A NOTE FROM SARA… THE FOUR AGREEMENTS
24 JULY, 2018
If you have ever had a conversation with me for more than an hour, chances are I will bring up the book: The Four Agreements by Don Miguel Ruiz. This short book has had a profound impact on my life and I have come to use it as my code of conduct.
The Four Agreements are:
- Be impeccable with your word.
- Don’t take anything personally.
- Don’t make assumptions.
- Always do your best.
I read the book in the summer of 2014, I remember this vividly because I heard about it from an uber driver I was chatting with who was raving about how it has helped him. I picked up a copy the next day, and finished it in one sitting. The advice in the book, while simple, was very hard to apply. Recently, I had a few incidents where I questioned if I am still applying the principles and in writing this post I review some of them.
I think I am very adamant about the first one, and believe it strongly. Words are powerful and it’s important not to use them the wrong way. Sometimes we wake up on the wrong side of the bed and simply by stating that, we set in motion with our words, incidents that match that frequency of “today is a bad day”.
The second and third agreements are probably the hardest to apply. The second came into play recently in a potential partnership and separately with me personally. I was working on a new project and decided to work with a friend who had complementary skills. We set out to work together and due to different communication styles and work styles I had to sever the relationship. My friend took it very personally and it deeply impacted our friendship, meanwhile I hit pause simply because it affected business goals and timelines. So it was not personal, it was simply business. I think it’s very hard to understand that at work people have timelines, goals, and set milestones and on the opposite side when it’s you that has been asked to leave the table you think it’s due to them not liking you or appreciating you personally when all along it was due to business reasons.

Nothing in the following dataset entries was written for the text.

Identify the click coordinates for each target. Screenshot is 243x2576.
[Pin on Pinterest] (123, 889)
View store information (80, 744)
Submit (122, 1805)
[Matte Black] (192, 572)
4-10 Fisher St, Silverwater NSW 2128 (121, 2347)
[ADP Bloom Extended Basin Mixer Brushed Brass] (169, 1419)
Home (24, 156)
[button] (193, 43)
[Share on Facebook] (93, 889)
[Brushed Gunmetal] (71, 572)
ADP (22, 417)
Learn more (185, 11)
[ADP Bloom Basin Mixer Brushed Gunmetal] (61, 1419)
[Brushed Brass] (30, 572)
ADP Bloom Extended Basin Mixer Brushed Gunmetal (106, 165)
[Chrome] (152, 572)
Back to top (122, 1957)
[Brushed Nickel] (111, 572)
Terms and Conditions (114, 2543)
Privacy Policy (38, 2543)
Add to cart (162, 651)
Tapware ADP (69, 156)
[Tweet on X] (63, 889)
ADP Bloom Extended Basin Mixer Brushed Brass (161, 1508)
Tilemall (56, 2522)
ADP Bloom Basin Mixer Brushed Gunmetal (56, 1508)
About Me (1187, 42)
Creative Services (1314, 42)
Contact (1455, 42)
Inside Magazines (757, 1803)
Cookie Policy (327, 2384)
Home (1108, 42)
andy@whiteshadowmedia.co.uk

On my end, I had issues with taking things personally when I was introducing a service that I created to a new organization, and the minute I started to feel I was losing the reigns I went on high alert, while in reality the addition only expands and helps strengthen this service. Don’t take things personally, pause, look at the big picture and the big goal. Like I said, very hard to apply.
“Don’t make assumptions” is the other thorny one as we expect life to replay it’s old patterns, but in truth how do we expect change when we stand in the wings assuming the worst just because it happened before? Another way to look at assumptions is when you meet new people, and they do one thing that happens to be a trait of someone in your past who hurt you, and then you are no longer able to see the person standing in front of you. “Oh you like orange juice too”, aha! I knew it, they also like orange juice like person X who ripped me off, this new person definitely displays all the traits, I’m done. This is not only bad because we end up missing out on great people; but because we reinforce and stay in the vicious cycles of our past instead of creating new patterns for a better future.
Always do your best. By far my favorite, and the easiest and most rewarding. Working on your new idea? Do your best. Making chicken for your family? Follow the instructions to the best of your ability. This simple yet powerful principle forces us to be mindful and present, as you can’t do your best well multi tasking. Rewarding because if you do not end up nailing your pitch at the meeting, it’s ok, you know that you did your best and can sleep guilt free knowing that you gave it your best shot.